Dig a hole that's wider than you need just to break up the soil and make it easy for the roots to get established. Square holes are said to have some benefit, but the idea is to avoid digging a perfectly smooth round hole where the roots might start to circle like they would in a pot. Go wider than you go deep, and in most cases you should try and use the conventional advice to plant the tree at the same soil level it was grown at the nursery. Plan to plant with the roots just below the soil and then come back and add some mulch. Spread the roots out in the hole to help them get a good start. There's some debate over amending soil or not, and my opinion is amending the soil is probably a good thing, but it depends on your soil. Here around the nursery we have very sandy soil, and adding some heavy garden soil or compost when you plant can help retain moisture and give trees a better early start. If you have heavy clay soil, there's a technique where you can build up the soil into as small hill and plant the tree into the center, the idea is to improve drainage. We use that technique for planting here just because our soil is pure sand with a skim of topsoil, so I'll dump a wheel barrow of garden soil and plant berry bushes into it. Get creative with your landscaping, there are no rules, maybe watch a youtube video for ideas.

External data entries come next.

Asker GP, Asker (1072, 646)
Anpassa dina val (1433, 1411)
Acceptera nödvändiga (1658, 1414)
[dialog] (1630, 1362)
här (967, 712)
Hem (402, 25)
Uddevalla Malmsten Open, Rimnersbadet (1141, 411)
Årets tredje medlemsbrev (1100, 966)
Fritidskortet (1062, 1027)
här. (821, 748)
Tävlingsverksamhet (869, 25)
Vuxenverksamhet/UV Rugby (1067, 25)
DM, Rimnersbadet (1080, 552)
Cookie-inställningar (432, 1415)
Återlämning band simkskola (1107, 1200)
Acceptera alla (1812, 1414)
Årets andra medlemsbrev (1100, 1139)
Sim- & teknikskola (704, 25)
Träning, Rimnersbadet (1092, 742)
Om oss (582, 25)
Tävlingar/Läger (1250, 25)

Mulch is great it saves on watering and keeps the soil cooler. Mulch can be any organic material, wood chips, leaves, grass, straw, small twigs.. often there's something around to use. Go a few inches deep and plan to top it up in the fall. Don't volcano mulch up the trunk, keep it back a bit from touching the trunk. If you're planting somewhere with aggressive grass or weeds it's good to try and remove it from the planting area around the tree and the mulch can help keep it at bay. We'll often remove the sod and flip it over around the tree and make a small berm that can help retain extra water. As your mulch breaks down it becomes compost and feeds the soil. Partially composted wood chips are great mulch.
Caging, tree wraps can be a good precaution. Deer and rabbits are on a mission to eat your apple tree. Ask me how I know. I swear rabbits nibble everything they hop past and find the tastiest apple trees, and then go tell their friends. Often you're fine through the summer and fall, and then the most animal browsing happens towards the end of winter. Over the years I've learned that some wire caging is important when fruit trees are small. Hardware cloth can work well for small trees, and so can the spiral plastic tree protectors. For larger trees with heavy deer pressure stucco wire works well. When the trees are older, the bark is thicker and the branches are above browse line then it's not needed as much. Something to protect small fruit trees in particular from nature's unscheduled pruning can be a good consideration, but what you'll need also just depends on your site.

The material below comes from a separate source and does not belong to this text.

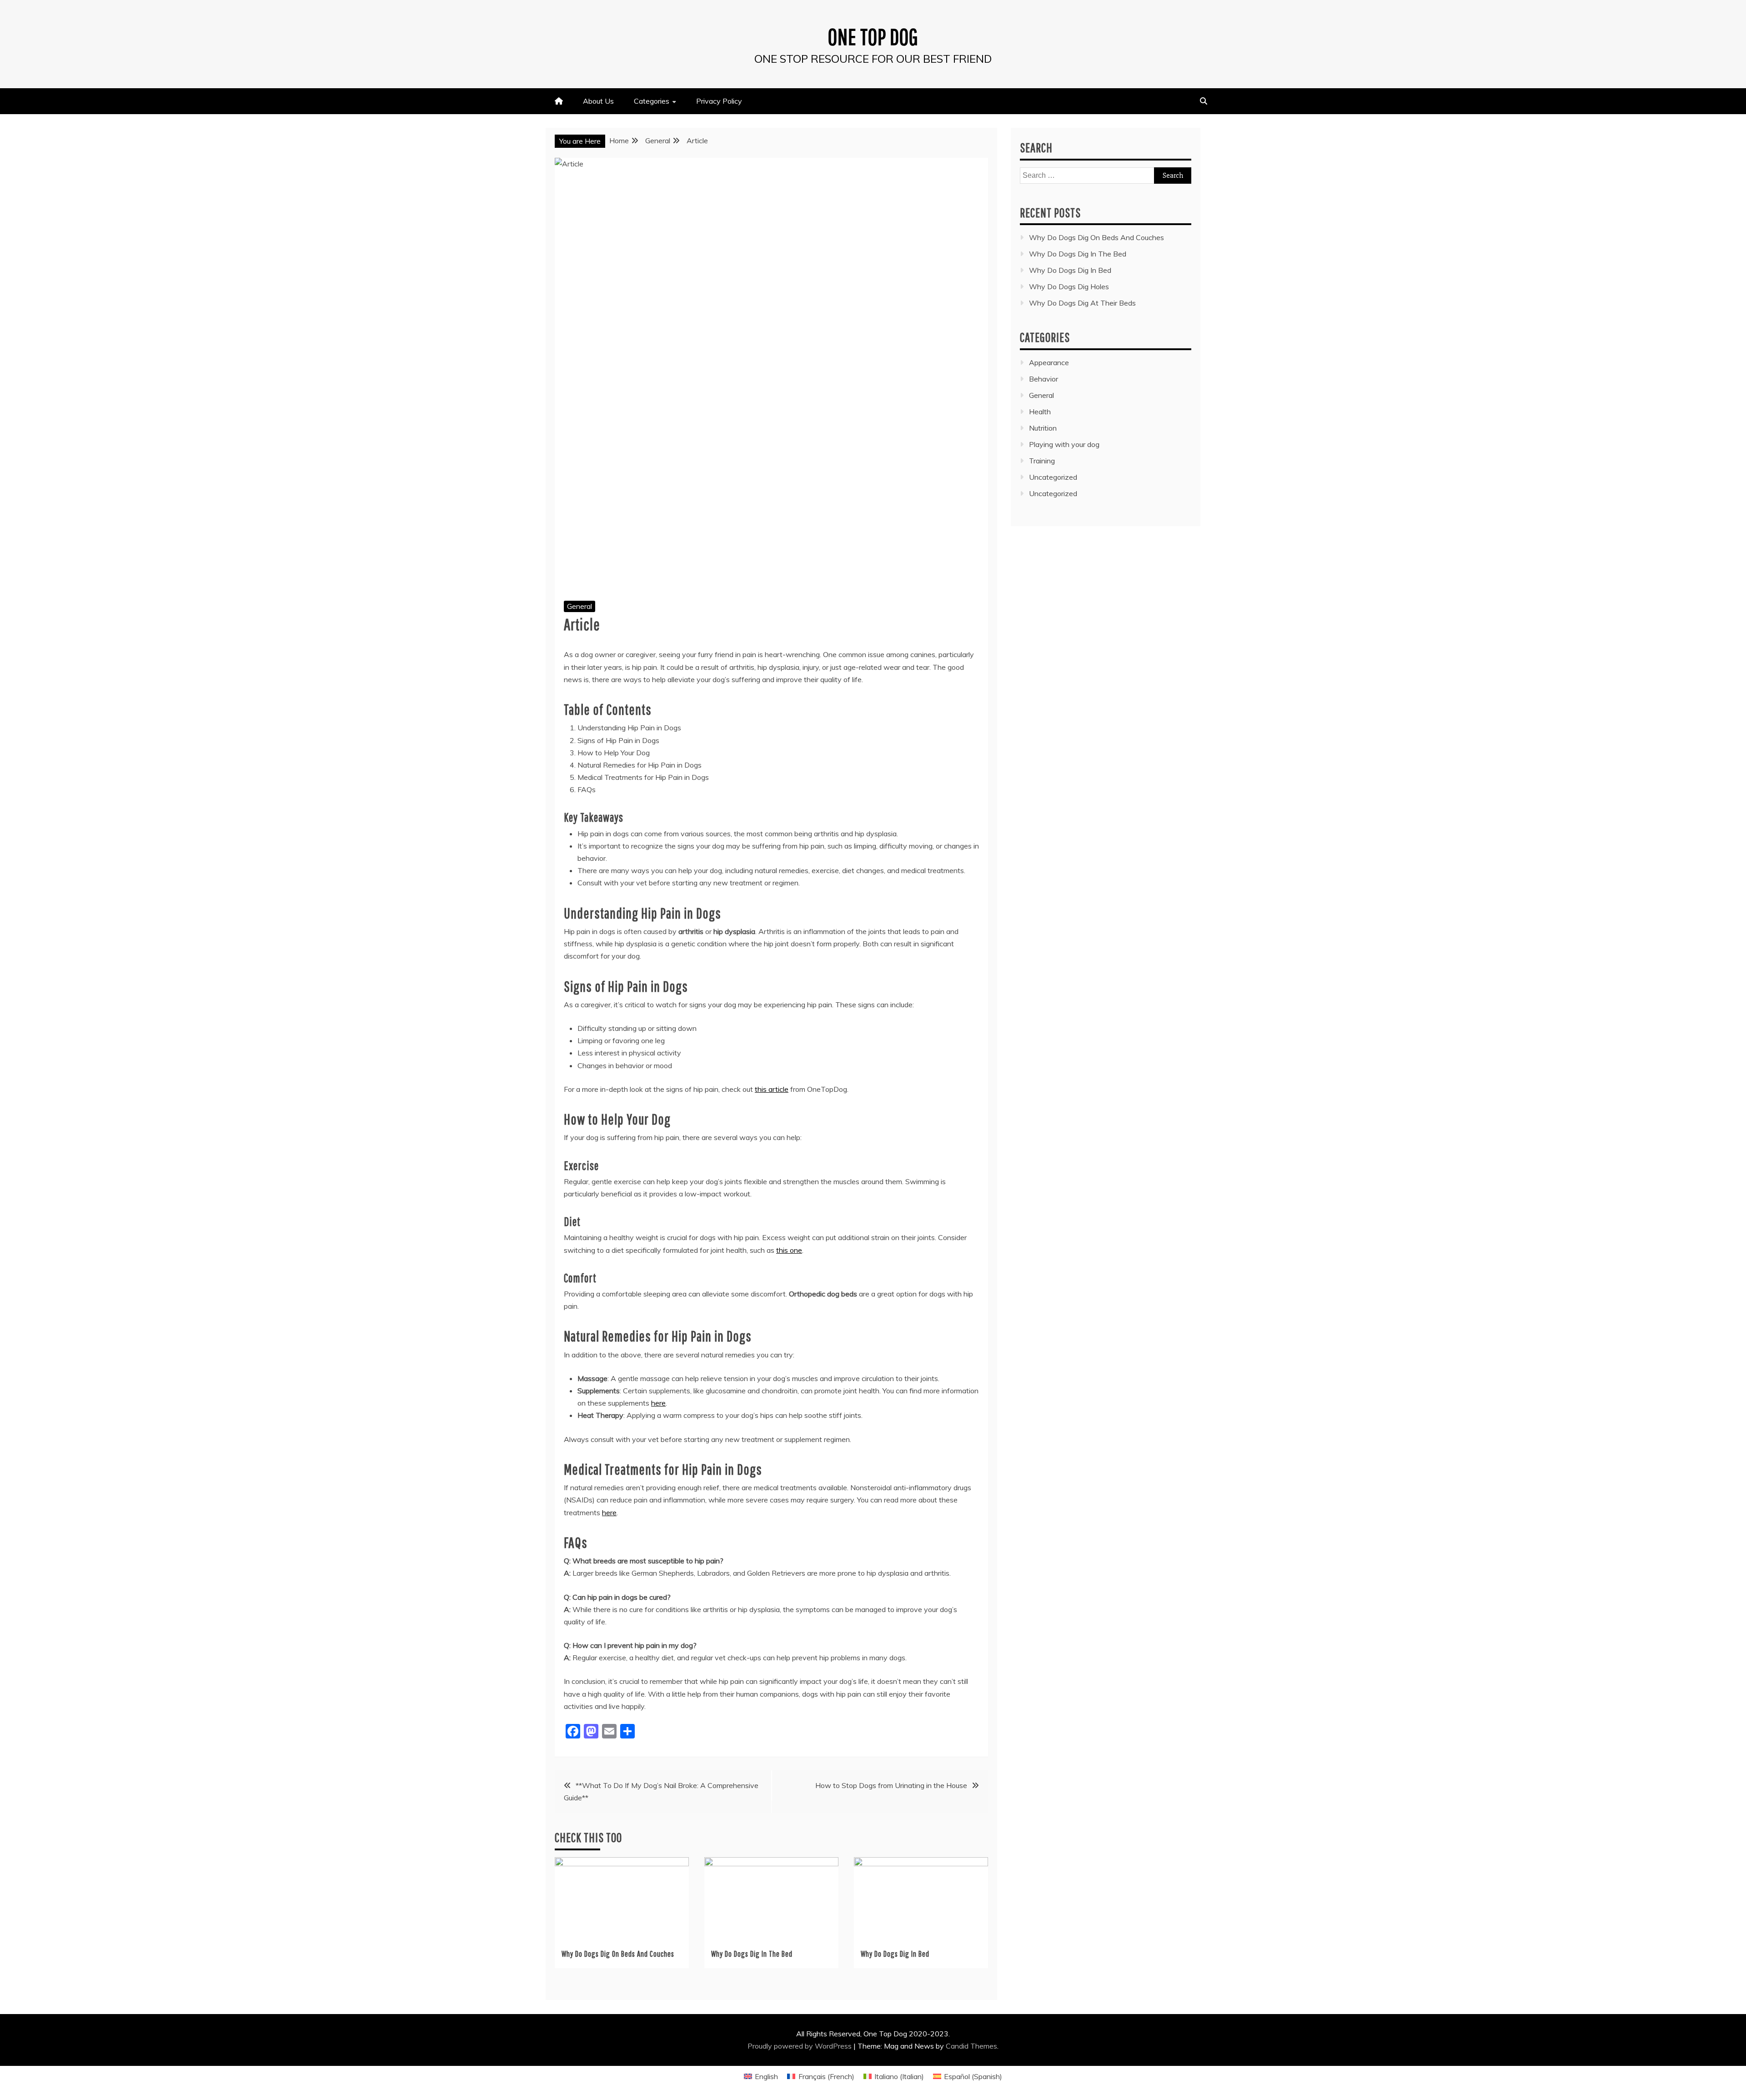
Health (1040, 411)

Stakes are not required for small trees - except for the case where you're using them to help support some caging.
Water right away when you plant, it helps settle the soil around the roots and gets things off to a good start. For the first year plan to water every week if there hasn't been any rain, especially it the weather is hot. Something like an inch of water per week is often recommended, if you live in an area with lots of rainfall then maybe that's all your tree needs. We've had some very hot and dry summers here in the past few years and when it's regular watering is needed to keep the soil from drying out. You can feel the soil an inch or two below the mulch and it should feel damp, if it doesn't then it's a good idea to water and maybe think about more mulch. Another indicator I like to use are when it's hot out and the leaves on my vegetables start to droop, that's a hint that everything probably needs some watering. Very water stressed trees will have their leaves turn brown and can defoliate, don't let it go that far for sure, they need some extra care in the beginning until they're established.
If you're field planting somewhere out of the way it can be good to use natural features in the landscape to provide some shade and shelter to the young trees. I'll plant small spruce or pine on the north side of a log or stump and find debris in the area for mulch.
There's much more to say about taking care of trees, and many more planting methods that may involve preparing the site and working the soil for things like shelter belts, hardwood cuttings, polycultures, fun things like supports and trellises for vines and espalier training, and all the various landscaping techniques. I recommend reading more in gardening books and online forums and there are a million gardening videos on Youtube.